*** Material to process Section Begins ***
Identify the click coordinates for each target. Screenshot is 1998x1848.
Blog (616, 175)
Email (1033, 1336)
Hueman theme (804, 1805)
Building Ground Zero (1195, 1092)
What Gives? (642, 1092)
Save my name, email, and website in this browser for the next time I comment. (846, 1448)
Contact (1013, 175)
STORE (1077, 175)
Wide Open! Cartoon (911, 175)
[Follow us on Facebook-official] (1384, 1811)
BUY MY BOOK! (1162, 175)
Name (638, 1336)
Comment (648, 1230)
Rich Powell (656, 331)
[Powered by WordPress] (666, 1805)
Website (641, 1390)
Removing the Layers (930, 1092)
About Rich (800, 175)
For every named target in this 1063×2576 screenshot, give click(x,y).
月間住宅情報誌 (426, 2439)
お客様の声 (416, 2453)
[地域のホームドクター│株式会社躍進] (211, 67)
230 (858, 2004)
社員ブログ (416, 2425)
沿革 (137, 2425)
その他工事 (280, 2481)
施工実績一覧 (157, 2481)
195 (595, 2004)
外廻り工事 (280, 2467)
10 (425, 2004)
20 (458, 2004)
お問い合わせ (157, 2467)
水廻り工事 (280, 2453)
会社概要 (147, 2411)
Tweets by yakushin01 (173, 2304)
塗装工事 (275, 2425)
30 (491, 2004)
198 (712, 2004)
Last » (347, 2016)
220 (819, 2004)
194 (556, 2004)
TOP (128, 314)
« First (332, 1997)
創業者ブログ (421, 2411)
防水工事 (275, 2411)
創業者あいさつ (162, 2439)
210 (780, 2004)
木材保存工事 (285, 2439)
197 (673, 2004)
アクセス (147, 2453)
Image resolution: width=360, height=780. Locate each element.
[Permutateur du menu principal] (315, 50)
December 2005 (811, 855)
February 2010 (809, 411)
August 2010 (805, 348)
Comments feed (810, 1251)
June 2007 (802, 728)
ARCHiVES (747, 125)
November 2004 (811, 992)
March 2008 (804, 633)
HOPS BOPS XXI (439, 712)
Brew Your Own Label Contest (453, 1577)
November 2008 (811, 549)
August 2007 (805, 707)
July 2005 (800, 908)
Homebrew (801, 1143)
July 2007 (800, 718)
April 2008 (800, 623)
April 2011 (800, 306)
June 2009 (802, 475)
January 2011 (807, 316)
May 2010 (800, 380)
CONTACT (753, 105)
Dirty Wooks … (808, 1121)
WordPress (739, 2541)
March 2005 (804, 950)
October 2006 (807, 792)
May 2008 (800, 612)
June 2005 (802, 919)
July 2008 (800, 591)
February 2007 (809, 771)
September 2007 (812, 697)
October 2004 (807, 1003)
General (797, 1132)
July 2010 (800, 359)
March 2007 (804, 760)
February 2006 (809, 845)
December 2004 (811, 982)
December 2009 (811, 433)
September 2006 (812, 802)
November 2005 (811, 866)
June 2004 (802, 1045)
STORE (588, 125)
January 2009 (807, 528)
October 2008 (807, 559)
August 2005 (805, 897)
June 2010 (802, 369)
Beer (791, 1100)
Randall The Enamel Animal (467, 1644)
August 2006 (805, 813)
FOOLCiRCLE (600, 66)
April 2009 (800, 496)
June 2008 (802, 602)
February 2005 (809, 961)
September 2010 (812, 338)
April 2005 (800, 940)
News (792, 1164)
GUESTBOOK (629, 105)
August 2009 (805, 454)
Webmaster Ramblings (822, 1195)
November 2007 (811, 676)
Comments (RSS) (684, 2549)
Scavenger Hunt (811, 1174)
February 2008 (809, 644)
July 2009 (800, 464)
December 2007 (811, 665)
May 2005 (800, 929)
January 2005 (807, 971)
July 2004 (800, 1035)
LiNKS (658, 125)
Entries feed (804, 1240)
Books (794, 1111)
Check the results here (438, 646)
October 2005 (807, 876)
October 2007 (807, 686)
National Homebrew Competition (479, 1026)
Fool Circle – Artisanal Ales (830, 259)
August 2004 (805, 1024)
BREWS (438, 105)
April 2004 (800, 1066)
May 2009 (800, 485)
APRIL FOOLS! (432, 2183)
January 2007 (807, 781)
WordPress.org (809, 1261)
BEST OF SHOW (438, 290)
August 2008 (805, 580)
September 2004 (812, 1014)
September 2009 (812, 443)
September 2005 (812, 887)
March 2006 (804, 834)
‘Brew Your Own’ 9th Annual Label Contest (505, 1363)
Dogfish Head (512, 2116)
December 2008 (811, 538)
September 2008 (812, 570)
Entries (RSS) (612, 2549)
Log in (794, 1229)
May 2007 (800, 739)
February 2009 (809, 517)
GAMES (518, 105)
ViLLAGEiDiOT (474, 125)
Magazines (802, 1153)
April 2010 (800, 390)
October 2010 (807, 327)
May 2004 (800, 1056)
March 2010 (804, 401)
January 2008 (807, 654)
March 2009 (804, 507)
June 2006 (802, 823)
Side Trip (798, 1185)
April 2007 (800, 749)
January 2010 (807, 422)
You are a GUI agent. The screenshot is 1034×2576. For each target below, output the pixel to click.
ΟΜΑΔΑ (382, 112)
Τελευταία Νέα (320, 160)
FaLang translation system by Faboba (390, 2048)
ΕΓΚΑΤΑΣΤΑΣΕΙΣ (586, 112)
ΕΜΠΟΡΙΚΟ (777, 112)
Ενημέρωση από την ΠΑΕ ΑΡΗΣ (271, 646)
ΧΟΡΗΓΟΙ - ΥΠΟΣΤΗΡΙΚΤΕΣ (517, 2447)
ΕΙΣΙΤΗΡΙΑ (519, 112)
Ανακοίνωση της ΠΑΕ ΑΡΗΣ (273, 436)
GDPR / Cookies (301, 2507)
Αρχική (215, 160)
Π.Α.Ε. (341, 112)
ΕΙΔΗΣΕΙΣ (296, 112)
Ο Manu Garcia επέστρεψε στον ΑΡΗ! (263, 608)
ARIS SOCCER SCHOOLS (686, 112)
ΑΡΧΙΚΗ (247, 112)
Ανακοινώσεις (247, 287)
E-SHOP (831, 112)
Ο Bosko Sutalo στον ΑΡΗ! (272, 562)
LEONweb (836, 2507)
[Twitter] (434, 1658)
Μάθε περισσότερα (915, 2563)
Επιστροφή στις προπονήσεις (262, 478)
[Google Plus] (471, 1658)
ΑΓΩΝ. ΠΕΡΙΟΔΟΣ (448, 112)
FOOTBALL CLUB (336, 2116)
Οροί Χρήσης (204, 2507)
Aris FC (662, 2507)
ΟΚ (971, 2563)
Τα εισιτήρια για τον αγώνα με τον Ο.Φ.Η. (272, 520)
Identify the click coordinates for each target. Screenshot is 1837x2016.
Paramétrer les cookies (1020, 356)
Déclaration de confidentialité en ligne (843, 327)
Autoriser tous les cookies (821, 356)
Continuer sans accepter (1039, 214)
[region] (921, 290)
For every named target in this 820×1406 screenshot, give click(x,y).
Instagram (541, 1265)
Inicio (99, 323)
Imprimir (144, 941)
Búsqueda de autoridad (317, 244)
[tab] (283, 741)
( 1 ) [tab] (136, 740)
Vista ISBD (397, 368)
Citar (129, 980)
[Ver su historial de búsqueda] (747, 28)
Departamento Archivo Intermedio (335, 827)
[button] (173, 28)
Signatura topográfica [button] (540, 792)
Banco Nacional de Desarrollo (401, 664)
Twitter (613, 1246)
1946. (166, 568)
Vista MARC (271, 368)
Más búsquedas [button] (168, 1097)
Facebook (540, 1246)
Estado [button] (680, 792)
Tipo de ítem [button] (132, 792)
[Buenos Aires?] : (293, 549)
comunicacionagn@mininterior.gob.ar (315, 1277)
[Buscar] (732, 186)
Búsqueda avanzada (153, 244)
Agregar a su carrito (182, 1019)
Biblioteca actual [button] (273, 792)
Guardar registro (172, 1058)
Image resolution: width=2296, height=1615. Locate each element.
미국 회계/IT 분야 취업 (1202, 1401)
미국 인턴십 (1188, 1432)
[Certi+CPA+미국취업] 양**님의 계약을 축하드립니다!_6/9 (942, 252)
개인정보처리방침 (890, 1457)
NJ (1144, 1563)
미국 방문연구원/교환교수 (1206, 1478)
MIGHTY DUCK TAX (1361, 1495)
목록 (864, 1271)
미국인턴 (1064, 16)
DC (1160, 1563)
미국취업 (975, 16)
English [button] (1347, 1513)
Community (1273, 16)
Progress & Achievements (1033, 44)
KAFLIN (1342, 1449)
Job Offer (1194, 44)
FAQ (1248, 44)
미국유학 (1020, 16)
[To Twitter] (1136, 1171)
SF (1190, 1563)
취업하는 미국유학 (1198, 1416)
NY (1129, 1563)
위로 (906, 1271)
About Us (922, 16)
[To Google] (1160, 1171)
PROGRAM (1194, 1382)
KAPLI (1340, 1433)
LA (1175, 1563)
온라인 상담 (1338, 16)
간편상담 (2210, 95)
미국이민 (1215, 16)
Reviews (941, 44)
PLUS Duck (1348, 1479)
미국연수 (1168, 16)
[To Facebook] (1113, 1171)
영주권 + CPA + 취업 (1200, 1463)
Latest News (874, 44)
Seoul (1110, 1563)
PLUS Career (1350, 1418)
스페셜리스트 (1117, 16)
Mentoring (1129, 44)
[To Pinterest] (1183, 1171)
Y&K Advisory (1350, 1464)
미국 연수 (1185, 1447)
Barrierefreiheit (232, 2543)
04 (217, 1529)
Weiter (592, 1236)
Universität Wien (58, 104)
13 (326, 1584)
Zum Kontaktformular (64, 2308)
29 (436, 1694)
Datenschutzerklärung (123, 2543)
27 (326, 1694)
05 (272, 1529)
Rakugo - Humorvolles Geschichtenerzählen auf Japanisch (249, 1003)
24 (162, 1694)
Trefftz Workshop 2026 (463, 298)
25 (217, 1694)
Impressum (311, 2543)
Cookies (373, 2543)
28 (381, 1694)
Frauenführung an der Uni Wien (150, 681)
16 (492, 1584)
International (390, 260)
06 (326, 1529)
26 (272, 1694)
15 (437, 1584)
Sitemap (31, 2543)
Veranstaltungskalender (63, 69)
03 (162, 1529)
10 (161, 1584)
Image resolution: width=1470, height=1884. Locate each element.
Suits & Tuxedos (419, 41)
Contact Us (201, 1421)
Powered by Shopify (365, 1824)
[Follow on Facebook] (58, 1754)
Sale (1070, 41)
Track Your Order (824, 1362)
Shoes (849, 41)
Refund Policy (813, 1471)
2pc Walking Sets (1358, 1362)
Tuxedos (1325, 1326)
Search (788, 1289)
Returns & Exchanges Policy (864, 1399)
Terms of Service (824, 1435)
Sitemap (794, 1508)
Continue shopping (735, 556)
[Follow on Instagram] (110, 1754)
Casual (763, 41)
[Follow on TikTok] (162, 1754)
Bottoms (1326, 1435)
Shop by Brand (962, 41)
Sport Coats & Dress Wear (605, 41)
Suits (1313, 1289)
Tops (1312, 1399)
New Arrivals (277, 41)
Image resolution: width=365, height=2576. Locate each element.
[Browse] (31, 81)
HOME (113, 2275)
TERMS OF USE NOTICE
*** Material to process Section Ends ***
◆ Task to carry out ◆
Indicate how many lines in the records above include the word "March", giving no other content.

◆ Problem solution ◆
6